• _WHAT YOU WILL DO_: Could you set down exactly the lines of the data below, starting at the one that holds "[Twitter] (30, 631)" and ending at the one that holds "[combobox] (495, 47)", both included, and only those?

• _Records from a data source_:

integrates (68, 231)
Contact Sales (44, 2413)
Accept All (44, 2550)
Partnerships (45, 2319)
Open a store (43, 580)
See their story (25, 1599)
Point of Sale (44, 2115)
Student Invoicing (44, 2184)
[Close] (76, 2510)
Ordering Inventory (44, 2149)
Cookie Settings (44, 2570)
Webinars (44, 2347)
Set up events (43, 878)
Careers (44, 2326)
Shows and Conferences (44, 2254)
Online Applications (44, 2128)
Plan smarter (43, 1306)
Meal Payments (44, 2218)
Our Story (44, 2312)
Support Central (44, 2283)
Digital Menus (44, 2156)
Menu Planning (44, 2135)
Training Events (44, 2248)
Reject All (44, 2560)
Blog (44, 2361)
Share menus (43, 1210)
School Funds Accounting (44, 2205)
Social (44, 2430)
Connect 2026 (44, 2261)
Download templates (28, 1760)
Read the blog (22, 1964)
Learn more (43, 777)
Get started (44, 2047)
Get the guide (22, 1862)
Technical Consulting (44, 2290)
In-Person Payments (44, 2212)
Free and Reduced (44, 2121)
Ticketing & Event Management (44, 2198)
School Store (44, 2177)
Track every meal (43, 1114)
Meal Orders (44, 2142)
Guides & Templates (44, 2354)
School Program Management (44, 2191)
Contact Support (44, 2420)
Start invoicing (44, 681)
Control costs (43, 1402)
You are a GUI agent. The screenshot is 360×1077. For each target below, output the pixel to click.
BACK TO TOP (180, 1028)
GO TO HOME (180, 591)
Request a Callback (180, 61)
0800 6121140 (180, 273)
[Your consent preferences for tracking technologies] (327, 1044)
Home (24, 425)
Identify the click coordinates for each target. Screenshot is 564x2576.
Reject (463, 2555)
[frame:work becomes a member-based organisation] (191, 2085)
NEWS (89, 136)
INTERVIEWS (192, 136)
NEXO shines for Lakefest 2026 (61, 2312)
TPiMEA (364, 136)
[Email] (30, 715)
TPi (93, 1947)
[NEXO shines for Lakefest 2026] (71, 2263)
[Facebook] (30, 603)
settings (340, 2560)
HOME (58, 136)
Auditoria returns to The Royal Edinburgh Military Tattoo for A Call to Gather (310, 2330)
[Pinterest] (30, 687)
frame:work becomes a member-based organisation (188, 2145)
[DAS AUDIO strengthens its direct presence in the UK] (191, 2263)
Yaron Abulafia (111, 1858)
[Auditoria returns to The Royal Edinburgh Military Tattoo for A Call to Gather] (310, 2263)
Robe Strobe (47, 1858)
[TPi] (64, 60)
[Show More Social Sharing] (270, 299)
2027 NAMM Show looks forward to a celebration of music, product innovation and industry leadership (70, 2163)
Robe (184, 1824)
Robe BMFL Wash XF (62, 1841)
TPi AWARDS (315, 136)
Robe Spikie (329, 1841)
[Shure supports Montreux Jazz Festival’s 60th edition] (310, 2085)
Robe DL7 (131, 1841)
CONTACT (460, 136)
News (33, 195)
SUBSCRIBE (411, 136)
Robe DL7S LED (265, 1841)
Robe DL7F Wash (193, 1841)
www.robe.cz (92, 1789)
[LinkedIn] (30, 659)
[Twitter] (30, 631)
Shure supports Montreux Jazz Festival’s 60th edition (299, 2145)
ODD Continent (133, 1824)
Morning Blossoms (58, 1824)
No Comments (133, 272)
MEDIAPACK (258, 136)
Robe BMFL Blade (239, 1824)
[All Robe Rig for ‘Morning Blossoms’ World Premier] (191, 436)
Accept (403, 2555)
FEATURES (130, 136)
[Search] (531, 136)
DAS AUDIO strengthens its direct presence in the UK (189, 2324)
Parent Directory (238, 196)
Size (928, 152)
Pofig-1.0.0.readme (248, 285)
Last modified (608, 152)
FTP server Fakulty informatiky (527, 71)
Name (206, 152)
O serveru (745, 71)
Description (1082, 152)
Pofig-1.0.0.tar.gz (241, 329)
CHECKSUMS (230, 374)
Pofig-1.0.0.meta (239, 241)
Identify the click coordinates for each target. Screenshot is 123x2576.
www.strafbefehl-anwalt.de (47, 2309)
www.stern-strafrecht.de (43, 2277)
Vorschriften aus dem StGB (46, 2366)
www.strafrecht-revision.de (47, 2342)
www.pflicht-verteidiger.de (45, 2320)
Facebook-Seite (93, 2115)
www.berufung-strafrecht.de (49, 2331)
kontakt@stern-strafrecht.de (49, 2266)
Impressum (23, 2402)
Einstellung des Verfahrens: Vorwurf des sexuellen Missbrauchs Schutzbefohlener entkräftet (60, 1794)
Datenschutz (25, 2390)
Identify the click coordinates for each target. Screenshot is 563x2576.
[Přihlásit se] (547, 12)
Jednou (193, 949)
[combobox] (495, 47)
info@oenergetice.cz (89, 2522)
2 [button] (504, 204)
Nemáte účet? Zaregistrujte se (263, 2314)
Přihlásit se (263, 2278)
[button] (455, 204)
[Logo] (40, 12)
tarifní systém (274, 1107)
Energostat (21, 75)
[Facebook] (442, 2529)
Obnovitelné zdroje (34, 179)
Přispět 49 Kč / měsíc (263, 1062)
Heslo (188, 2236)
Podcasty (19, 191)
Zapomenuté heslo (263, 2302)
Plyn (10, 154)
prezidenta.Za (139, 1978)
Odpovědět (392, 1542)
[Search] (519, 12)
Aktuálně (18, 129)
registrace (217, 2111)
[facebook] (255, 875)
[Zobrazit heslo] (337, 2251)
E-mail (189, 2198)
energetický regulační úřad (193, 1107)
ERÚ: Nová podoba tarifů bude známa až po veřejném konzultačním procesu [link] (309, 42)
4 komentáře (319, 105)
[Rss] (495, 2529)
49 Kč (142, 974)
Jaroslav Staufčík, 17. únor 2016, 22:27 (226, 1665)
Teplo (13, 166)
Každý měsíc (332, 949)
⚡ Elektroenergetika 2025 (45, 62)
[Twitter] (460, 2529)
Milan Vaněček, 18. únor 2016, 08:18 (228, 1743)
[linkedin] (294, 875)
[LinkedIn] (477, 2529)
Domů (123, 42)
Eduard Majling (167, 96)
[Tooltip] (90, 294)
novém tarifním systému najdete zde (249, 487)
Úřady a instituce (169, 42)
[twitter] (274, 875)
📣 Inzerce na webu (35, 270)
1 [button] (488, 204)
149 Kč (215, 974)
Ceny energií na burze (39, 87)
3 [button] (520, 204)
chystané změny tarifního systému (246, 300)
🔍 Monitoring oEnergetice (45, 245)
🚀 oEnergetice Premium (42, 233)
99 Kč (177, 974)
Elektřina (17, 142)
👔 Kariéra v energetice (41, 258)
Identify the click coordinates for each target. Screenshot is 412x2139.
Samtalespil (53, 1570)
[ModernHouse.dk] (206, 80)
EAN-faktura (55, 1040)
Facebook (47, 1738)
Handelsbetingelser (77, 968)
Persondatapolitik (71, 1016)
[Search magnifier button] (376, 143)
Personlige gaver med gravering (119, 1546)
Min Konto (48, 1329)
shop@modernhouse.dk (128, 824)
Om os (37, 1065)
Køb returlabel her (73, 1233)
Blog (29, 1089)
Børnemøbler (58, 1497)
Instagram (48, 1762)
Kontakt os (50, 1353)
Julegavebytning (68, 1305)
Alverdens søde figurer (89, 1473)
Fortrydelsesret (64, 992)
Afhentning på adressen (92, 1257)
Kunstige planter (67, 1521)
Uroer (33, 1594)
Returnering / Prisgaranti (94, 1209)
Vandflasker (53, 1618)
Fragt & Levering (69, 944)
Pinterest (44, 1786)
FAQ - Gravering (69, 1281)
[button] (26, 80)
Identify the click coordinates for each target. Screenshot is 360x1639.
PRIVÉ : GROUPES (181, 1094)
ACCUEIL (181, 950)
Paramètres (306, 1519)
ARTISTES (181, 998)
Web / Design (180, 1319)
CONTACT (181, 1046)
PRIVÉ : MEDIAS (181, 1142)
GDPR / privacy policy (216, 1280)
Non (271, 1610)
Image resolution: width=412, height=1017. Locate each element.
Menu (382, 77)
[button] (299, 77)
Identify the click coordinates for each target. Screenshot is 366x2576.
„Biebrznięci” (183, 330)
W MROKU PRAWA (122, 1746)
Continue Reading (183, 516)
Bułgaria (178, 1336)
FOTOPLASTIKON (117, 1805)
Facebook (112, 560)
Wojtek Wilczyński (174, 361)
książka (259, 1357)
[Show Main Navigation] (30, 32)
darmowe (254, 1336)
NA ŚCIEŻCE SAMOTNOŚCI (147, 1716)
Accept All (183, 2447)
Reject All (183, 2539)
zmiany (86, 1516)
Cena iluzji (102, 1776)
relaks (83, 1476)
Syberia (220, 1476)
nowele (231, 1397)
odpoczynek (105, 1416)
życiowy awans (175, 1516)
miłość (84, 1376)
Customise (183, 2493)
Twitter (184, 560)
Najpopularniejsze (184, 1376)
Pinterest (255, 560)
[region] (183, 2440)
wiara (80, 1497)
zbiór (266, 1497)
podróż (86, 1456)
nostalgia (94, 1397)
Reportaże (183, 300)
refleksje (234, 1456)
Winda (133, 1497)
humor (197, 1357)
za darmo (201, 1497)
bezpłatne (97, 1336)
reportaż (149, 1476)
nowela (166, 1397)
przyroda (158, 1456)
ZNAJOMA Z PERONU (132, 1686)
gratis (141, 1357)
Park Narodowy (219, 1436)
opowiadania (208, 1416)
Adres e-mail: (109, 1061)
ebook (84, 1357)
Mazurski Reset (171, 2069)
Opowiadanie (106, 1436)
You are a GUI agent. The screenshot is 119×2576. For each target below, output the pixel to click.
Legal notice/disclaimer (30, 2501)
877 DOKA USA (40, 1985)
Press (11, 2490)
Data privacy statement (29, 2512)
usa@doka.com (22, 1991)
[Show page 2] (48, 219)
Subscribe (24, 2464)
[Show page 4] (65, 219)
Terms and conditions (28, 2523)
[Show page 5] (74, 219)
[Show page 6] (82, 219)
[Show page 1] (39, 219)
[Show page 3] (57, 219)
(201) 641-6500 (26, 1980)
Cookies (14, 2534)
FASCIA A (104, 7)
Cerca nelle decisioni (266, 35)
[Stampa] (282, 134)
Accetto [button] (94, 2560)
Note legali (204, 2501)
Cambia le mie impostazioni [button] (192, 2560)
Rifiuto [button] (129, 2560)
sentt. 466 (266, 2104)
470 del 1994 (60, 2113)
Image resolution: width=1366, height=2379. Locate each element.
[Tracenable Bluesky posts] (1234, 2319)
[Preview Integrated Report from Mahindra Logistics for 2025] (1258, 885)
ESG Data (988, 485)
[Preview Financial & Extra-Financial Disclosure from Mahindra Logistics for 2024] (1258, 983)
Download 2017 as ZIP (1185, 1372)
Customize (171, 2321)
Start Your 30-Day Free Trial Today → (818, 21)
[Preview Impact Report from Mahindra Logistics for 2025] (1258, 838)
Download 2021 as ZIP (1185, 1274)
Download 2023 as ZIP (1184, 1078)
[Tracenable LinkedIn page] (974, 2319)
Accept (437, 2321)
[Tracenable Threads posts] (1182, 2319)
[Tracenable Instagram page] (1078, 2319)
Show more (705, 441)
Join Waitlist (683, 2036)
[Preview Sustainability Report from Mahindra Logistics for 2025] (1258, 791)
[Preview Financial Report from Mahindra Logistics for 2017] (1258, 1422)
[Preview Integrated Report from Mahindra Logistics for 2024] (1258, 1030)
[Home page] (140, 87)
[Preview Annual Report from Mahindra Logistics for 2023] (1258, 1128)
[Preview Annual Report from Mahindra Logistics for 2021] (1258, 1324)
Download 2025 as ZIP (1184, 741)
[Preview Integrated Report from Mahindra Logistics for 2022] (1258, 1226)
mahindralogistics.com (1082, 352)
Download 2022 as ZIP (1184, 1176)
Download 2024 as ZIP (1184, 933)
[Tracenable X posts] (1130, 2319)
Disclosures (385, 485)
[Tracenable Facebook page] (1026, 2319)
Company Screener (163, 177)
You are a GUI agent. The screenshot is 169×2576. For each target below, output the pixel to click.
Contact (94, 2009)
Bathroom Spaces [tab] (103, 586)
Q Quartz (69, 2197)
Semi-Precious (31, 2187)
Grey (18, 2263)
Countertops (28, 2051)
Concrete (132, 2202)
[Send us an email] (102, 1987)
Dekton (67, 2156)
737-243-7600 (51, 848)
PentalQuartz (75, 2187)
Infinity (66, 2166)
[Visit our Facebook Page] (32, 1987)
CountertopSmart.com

• _ANSWER TO THIS TASK_:
[Twitter] (30, 631)
Shure supports Montreux Jazz Festival’s 60th edition (299, 2145)
ODD Continent (133, 1824)
Morning Blossoms (58, 1824)
No Comments (133, 272)
MEDIAPACK (258, 136)
Robe BMFL Blade (239, 1824)
[All Robe Rig for ‘Morning Blossoms’ World Premier] (191, 436)
Accept (403, 2555)
FEATURES (130, 136)
[Search] (531, 136)
DAS AUDIO strengthens its direct presence in the UK (189, 2324)
Parent Directory (238, 196)
Size (928, 152)
Pofig-1.0.0.readme (248, 285)
Last modified (608, 152)
FTP server Fakulty informatiky (527, 71)
Name (206, 152)
O serveru (745, 71)
Description (1082, 152)
Pofig-1.0.0.tar.gz (241, 329)
CHECKSUMS (230, 374)
Pofig-1.0.0.meta (239, 241)
Identify the click coordinates for each target. Screenshot is 123x2576.
www.strafbefehl-anwalt.de (47, 2309)
www.stern-strafrecht.de (43, 2277)
Vorschriften aus dem StGB (46, 2366)
www.strafrecht-revision.de (47, 2342)
www.pflicht-verteidiger.de (45, 2320)
Facebook-Seite (93, 2115)
www.berufung-strafrecht.de (49, 2331)
kontakt@stern-strafrecht.de (49, 2266)
Impressum (23, 2402)
Einstellung des Verfahrens: Vorwurf des sexuellen Missbrauchs Schutzbefohlener entkräftet (60, 1794)
Datenschutz (25, 2390)
Identify the click coordinates for each target. Screenshot is 563x2576.
[Přihlásit se] (547, 12)
Jednou (193, 949)
[combobox] (495, 47)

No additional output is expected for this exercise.